Consegna — Conta le righe delle voci che contengono la stringa "link" e indica solo il numero.

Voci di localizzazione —
━━━

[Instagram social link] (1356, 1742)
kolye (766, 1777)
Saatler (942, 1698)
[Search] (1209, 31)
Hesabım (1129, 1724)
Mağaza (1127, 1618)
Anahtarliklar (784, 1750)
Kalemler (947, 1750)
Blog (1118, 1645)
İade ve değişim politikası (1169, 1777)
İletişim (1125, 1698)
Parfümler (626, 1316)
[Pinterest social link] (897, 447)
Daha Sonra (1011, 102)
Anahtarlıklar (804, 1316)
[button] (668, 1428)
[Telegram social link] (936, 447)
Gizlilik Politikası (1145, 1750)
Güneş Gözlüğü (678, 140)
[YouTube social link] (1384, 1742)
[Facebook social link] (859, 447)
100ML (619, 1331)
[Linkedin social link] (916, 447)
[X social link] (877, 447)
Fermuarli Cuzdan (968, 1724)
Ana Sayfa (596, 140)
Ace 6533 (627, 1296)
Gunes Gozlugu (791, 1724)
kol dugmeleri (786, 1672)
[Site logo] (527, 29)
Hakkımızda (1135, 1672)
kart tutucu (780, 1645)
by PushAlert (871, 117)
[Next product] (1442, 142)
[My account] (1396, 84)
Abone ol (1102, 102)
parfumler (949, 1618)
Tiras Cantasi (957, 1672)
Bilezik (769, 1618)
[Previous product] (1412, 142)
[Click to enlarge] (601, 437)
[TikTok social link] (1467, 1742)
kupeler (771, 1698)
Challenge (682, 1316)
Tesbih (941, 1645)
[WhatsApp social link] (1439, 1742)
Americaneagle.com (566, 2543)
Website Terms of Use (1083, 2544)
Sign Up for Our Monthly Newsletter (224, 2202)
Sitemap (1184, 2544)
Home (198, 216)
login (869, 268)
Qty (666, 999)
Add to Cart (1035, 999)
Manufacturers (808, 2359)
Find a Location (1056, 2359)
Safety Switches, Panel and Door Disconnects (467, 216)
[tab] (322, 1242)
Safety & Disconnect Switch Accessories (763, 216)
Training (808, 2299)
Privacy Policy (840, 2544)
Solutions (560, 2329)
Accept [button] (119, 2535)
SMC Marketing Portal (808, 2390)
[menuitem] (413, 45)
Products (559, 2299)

━━━

Soluzione — 9